Nunca se ha visto que un corazón se quiera independizar de su propio cuerpo.
En una nación
que quiera tener éxito y no fallecer, cada una de las regiones debería actuar
como un órgano, “y así como las células dentro del órgano colaboran para
formarlo”, los órganos territoriales que conforman un determinado país colaboran para formar
todo el cuerpo político. De modo que, como señala Waldo Frank, “el cuerpo político,
como un todo, nutre a los órganos, a las células, del cuerpo total, alimentando
sus partes y distribuyendo el oxígeno de la vida a través del torrente
circulatorio”. Soy consciente que el ejemplo elegido puede resultar polémico,
ya que la conformación del cuerpo territorial español, como el de muchos otros
países, dicta mucho de ser orgánico. La imposición por la fuerza o la coacción
queda fuera de los procesos orgánicos, donde los vínculos de relación
predominantes son de tipo simbiótico, aunque también se dan ejemplos de
parasitismo.
Llegamos a un
punto clave, con el que quiero finalizar este esbozo de un trabajo más amplio
que estamos realizando sobre el eterno debate entre organicismo y mecanicismo,
la cuestión de cómo conseguir personas orgánicas que hagan posible una sociedad
de la misma índole. Debemos establecer una metodología para inculcar a cada
miembro de la sociedad algún principio similar al de las células en el
organismo biológico que, aún siendo una parte del todo, comparten su misión
destino y colaboran en su realización. Según Waldo Frank, “en el caso de las
células biológicas, el conocimiento organísmico es misterioso y subconsciente.

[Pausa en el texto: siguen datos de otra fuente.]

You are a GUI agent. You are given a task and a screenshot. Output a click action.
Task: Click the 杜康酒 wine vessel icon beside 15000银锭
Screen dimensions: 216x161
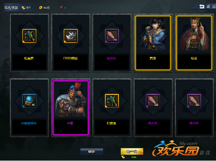[29, 36]
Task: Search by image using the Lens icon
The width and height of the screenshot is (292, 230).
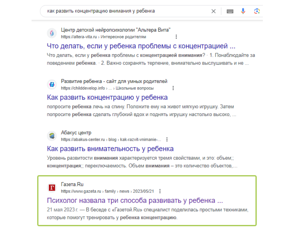Action: tap(257, 11)
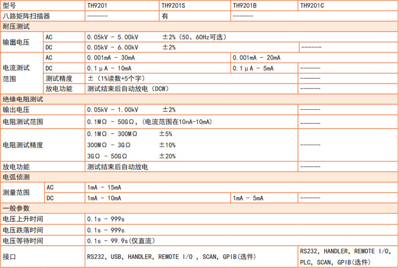Click the 绝缘电阻测试 section header
This screenshot has width=399, height=268.
coord(23,99)
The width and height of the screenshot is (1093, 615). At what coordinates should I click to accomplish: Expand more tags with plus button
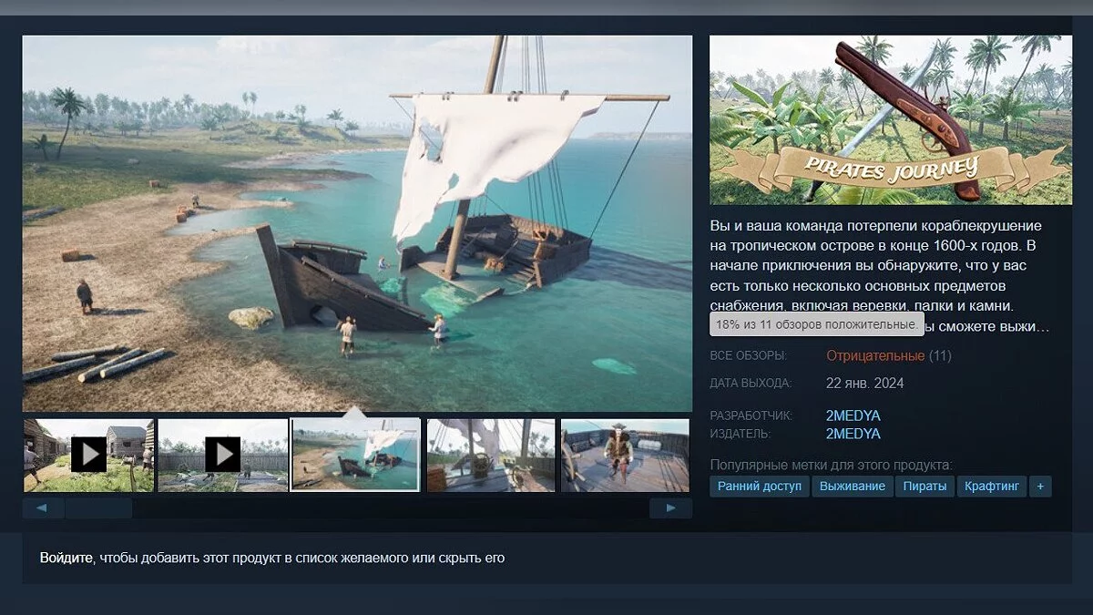(x=1040, y=486)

En el de las células sociales, el conocimiento, si bien misterioso, se
convierte en consciente”. Necesitamos, por tanto, ser conscientes, en todo
momento y lugar, de que somos parte de un todo, de un cosmos, de una naturaleza
compartida con el resto de seres vivos, de una comunidad global de seres
humanos con un destino común, que deben agruparse de manera orgánica, partiendo
de la familia, el vecindario, la ciudad, la región, la nación, la confederación
de países hasta llegar a constituirse en una única comunidad humana. Para ello
es necesario tener la voluntad para crear la armonía de la integración en la
sociedad, cuyo componente básico son personas que han desarrollado la misma
capacidad de integración en su ser interno. Un camino del individuo a la persona
que requiere despertar en el ser humano su innata tendencia a la comunicación,
la comunión y la cooperación, instintos que hoy se encuentran anestesiados por
los continuos esfuerzos del complejo del poder que fomenta de manera interesada
la desconfianza entre las personas y los grupos sociales.